Popular Nature Writer
Back in England, Gosse wrote books in his field and out. (One quick volume for the SPCK was Monuments of Ancient Egypt, a land he had never visited and never would.) As his financial situation stabilized, Gosse courted Emily Bowes, a forty-one-year-old member of the Brethren, who was both a strong personality and a gifted writer of evangelical tracts. They were married in November 1848, and their union was an extremely happy one. As D. J. Taylor has written, "the word 'uxorious' seems to have minted to define" Gosse. Gosse's only son was born on 21 September 1849, an event Gosse noted in his diary with the words, "E. delivered of a son. Received green swallow from Jamaica"—an amusing conjunction which Edmund later described as demonstrating only the order of events: the boy had arrived first.
Gosse penned a succession of books and articles on natural history, some of which were (in his own words) "pot-boilers" for religious publications. (At the time, accounts of God's creation were considered appropriate Sabbath reading for children.) As L. C. Croft has written, "Much of Gosse's success was due to the fact that he was essentially a field naturalist who was able to impart to his readers something of the thrill of studying living animals at first hand rather than the dead disjointed ones of the museum shelf. In addition to this he was a skilled scientific draughtsman who was able to illustrate his books himself."
Suffering from headaches, perhaps the result of overwork, Gosse and his family began to spend more time away from London on the Devon coast. Here along the sea shore Gosse began serious experimentation with ways to sustain sea creatures so that they could be examined "without diving to gaze on them." Although there had been attempts to construct what had previously been called an "aquatic vivarium" (a name Gosse found "awkward and uncouth"), Gosse published The Aquarium in 1854 and set off a mid-Victorian craze for household aquariums. The book was financially profitable for Gosse, and "the reviews were full of praise" even though Gosse used natural science to point to the necessity of salvation through the blood of Christ. In 1856 Gosse was elected a Fellow of the Royal Society, which, because he had no university position or inherited wealth, gave him "a standing he otherwise lacked."
A few months before Gosse was honored, his wife discovered that she had breast cancer.

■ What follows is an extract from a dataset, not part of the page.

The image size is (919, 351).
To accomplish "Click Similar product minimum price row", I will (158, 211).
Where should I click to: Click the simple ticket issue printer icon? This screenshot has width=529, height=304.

Rather than undergo surgery (a risky procedure in 1856), the Gosses decided to submit to the ointments of an American doctor, Jesse Weldon Fell, who if not a charlatan, was certainly on the fringe of contemporary medical practice. After much suffering, Emily Gosse died on 9 February 1857, entrusting her husband with their son's salvation and thus perhaps driving Gosse into "strange severities and eccentric prohibitions."